§ **What is required**
Every entry below is to be copied exactly as written.

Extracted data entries
---
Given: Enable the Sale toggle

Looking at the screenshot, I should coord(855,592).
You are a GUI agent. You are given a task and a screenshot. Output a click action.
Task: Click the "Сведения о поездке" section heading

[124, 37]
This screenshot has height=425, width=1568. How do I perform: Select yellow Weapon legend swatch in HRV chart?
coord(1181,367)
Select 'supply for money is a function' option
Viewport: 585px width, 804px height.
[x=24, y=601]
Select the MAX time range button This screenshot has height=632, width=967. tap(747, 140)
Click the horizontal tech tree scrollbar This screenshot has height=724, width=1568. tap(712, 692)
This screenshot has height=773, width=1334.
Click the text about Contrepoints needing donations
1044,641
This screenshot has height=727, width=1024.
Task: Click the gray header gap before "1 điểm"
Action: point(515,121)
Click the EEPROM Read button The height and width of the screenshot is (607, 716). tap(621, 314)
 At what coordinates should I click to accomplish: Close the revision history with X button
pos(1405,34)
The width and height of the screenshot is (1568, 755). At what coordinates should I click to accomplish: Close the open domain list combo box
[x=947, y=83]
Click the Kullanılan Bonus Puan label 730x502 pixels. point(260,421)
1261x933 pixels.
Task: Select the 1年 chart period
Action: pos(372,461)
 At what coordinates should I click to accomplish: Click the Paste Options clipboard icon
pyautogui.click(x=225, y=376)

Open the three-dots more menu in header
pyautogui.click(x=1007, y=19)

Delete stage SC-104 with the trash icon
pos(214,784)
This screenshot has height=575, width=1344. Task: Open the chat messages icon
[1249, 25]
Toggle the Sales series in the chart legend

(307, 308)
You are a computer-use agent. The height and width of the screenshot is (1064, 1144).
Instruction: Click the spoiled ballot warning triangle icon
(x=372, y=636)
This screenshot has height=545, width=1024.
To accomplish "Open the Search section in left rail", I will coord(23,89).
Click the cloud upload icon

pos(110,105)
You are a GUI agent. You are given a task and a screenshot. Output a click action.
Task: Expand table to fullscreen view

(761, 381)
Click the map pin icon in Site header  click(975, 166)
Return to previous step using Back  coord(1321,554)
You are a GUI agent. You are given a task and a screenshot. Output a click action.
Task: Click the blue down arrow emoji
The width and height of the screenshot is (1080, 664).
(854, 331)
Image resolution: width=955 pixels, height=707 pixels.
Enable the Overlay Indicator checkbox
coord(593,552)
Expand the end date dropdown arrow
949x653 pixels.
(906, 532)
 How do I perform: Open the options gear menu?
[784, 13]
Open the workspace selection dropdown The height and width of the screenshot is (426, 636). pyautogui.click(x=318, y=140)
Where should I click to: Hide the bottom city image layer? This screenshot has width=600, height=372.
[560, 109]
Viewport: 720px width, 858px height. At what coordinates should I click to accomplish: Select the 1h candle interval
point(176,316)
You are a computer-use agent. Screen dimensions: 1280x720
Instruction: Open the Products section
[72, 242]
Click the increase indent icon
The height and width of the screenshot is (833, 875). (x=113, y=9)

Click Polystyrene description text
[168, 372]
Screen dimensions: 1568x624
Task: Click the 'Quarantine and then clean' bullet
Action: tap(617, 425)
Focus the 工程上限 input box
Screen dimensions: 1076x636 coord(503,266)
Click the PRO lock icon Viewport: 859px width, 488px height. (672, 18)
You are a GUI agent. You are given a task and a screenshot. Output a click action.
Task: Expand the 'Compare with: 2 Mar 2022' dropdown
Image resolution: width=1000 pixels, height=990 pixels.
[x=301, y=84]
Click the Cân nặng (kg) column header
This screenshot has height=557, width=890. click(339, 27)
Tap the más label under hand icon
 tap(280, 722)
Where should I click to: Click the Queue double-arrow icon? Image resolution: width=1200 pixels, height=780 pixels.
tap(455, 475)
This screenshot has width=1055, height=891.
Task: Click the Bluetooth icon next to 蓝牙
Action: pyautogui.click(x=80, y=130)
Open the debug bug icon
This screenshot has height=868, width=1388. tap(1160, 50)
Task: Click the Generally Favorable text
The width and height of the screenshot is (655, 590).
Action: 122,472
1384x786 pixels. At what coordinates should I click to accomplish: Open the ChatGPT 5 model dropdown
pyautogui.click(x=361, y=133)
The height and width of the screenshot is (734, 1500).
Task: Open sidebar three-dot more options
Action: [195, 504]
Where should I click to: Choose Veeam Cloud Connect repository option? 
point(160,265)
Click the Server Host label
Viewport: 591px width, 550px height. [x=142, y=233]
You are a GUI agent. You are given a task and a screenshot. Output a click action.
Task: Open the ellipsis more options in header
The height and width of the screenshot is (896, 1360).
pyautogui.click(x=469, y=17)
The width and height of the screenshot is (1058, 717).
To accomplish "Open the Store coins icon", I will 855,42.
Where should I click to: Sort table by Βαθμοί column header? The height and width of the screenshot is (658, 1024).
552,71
---
§ **Response to this exercise**
Given: Enable the Sale toggle

Looking at the screenshot, I should coord(855,592).
You are a GUI agent. You are given a task and a screenshot. Output a click action.
Task: Click the "Сведения о поездке" section heading

[124, 37]
This screenshot has height=425, width=1568. How do I perform: Select yellow Weapon legend swatch in HRV chart?
coord(1181,367)
Select 'supply for money is a function' option
Viewport: 585px width, 804px height.
[x=24, y=601]
Select the MAX time range button This screenshot has height=632, width=967. tap(747, 140)
Click the horizontal tech tree scrollbar This screenshot has height=724, width=1568. tap(712, 692)
This screenshot has height=773, width=1334.
Click the text about Contrepoints needing donations
1044,641
This screenshot has height=727, width=1024.
Task: Click the gray header gap before "1 điểm"
Action: point(515,121)
Click the EEPROM Read button The height and width of the screenshot is (607, 716). tap(621, 314)
 At what coordinates should I click to accomplish: Close the revision history with X button
pos(1405,34)
The width and height of the screenshot is (1568, 755). At what coordinates should I click to accomplish: Close the open domain list combo box
[x=947, y=83]
Click the Kullanılan Bonus Puan label 730x502 pixels. point(260,421)
1261x933 pixels.
Task: Select the 1年 chart period
Action: pos(372,461)
 At what coordinates should I click to accomplish: Click the Paste Options clipboard icon
pyautogui.click(x=225, y=376)

Open the three-dots more menu in header
pyautogui.click(x=1007, y=19)

Delete stage SC-104 with the trash icon
pos(214,784)
This screenshot has height=575, width=1344. Task: Open the chat messages icon
[1249, 25]
Toggle the Sales series in the chart legend

(307, 308)
You are a computer-use agent. The height and width of the screenshot is (1064, 1144).
Instruction: Click the spoiled ballot warning triangle icon
(x=372, y=636)
This screenshot has height=545, width=1024.
To accomplish "Open the Search section in left rail", I will coord(23,89).
Click the cloud upload icon

pos(110,105)
You are a GUI agent. You are given a task and a screenshot. Output a click action.
Task: Expand table to fullscreen view

(761, 381)
Click the map pin icon in Site header  click(975, 166)
Return to previous step using Back  coord(1321,554)
You are a GUI agent. You are given a task and a screenshot. Output a click action.
Task: Click the blue down arrow emoji
The width and height of the screenshot is (1080, 664).
(854, 331)
Image resolution: width=955 pixels, height=707 pixels.
Enable the Overlay Indicator checkbox
coord(593,552)
Expand the end date dropdown arrow
949x653 pixels.
(906, 532)
 How do I perform: Open the options gear menu?
[784, 13]
Open the workspace selection dropdown The height and width of the screenshot is (426, 636). pyautogui.click(x=318, y=140)
Where should I click to: Hide the bottom city image layer? This screenshot has width=600, height=372.
[560, 109]
Viewport: 720px width, 858px height. At what coordinates should I click to accomplish: Select the 1h candle interval
point(176,316)
You are a computer-use agent. Screen dimensions: 1280x720
Instruction: Open the Products section
[72, 242]
Click the increase indent icon
The height and width of the screenshot is (833, 875). (x=113, y=9)

Click Polystyrene description text
[168, 372]
Screen dimensions: 1568x624
Task: Click the 'Quarantine and then clean' bullet
Action: tap(617, 425)
Focus the 工程上限 input box
Screen dimensions: 1076x636 coord(503,266)
Click the PRO lock icon Viewport: 859px width, 488px height. (672, 18)
You are a GUI agent. You are given a task and a screenshot. Output a click action.
Task: Expand the 'Compare with: 2 Mar 2022' dropdown
Image resolution: width=1000 pixels, height=990 pixels.
[x=301, y=84]
Click the Cân nặng (kg) column header
This screenshot has height=557, width=890. click(339, 27)
Tap the más label under hand icon
 tap(280, 722)
Where should I click to: Click the Queue double-arrow icon? Image resolution: width=1200 pixels, height=780 pixels.
tap(455, 475)
This screenshot has width=1055, height=891.
Task: Click the Bluetooth icon next to 蓝牙
Action: pyautogui.click(x=80, y=130)
Open the debug bug icon
This screenshot has height=868, width=1388. tap(1160, 50)
Task: Click the Generally Favorable text
The width and height of the screenshot is (655, 590).
Action: 122,472
1384x786 pixels. At what coordinates should I click to accomplish: Open the ChatGPT 5 model dropdown
pyautogui.click(x=361, y=133)
The height and width of the screenshot is (734, 1500).
Task: Open sidebar three-dot more options
Action: [195, 504]
Where should I click to: Choose Veeam Cloud Connect repository option? 
point(160,265)
Click the Server Host label
Viewport: 591px width, 550px height. [x=142, y=233]
You are a GUI agent. You are given a task and a screenshot. Output a click action.
Task: Open the ellipsis more options in header
The height and width of the screenshot is (896, 1360).
pyautogui.click(x=469, y=17)
The width and height of the screenshot is (1058, 717).
To accomplish "Open the Store coins icon", I will 855,42.
Where should I click to: Sort table by Βαθμοί column header? The height and width of the screenshot is (658, 1024).
552,71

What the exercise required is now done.